EXERCISE: Each entry shown below is to be reproduced exactly.

### SUPPLIED DATA

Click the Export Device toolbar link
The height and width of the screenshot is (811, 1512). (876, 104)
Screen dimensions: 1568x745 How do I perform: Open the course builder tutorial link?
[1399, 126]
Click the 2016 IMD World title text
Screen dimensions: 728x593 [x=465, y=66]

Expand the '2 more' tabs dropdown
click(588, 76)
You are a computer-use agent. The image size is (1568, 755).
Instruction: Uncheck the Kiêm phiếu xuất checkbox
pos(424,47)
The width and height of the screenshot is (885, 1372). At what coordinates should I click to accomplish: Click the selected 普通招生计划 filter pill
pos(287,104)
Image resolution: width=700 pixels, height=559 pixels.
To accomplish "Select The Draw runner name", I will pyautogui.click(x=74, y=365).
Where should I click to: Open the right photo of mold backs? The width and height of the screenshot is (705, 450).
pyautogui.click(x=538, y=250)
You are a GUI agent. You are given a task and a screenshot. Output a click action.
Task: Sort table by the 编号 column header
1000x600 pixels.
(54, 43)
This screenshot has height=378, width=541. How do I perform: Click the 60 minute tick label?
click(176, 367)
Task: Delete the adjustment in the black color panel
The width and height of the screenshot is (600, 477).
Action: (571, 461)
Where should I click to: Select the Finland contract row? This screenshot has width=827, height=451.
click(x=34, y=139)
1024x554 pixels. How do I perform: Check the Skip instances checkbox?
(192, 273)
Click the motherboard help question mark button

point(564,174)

######

SOLUTION TO THIS PROBLEM:
Click the Export Device toolbar link
The height and width of the screenshot is (811, 1512). (876, 104)
Screen dimensions: 1568x745 How do I perform: Open the course builder tutorial link?
[1399, 126]
Click the 2016 IMD World title text
Screen dimensions: 728x593 [x=465, y=66]

Expand the '2 more' tabs dropdown
click(588, 76)
You are a computer-use agent. The image size is (1568, 755).
Instruction: Uncheck the Kiêm phiếu xuất checkbox
pos(424,47)
The width and height of the screenshot is (885, 1372). At what coordinates should I click to accomplish: Click the selected 普通招生计划 filter pill
pos(287,104)
Image resolution: width=700 pixels, height=559 pixels.
To accomplish "Select The Draw runner name", I will pyautogui.click(x=74, y=365).
Where should I click to: Open the right photo of mold backs? The width and height of the screenshot is (705, 450).
pyautogui.click(x=538, y=250)
You are a GUI agent. You are given a task and a screenshot. Output a click action.
Task: Sort table by the 编号 column header
1000x600 pixels.
(54, 43)
This screenshot has height=378, width=541. How do I perform: Click the 60 minute tick label?
click(176, 367)
Task: Delete the adjustment in the black color panel
The width and height of the screenshot is (600, 477).
Action: (571, 461)
Where should I click to: Select the Finland contract row? This screenshot has width=827, height=451.
click(x=34, y=139)
1024x554 pixels. How do I perform: Check the Skip instances checkbox?
(192, 273)
Click the motherboard help question mark button

point(564,174)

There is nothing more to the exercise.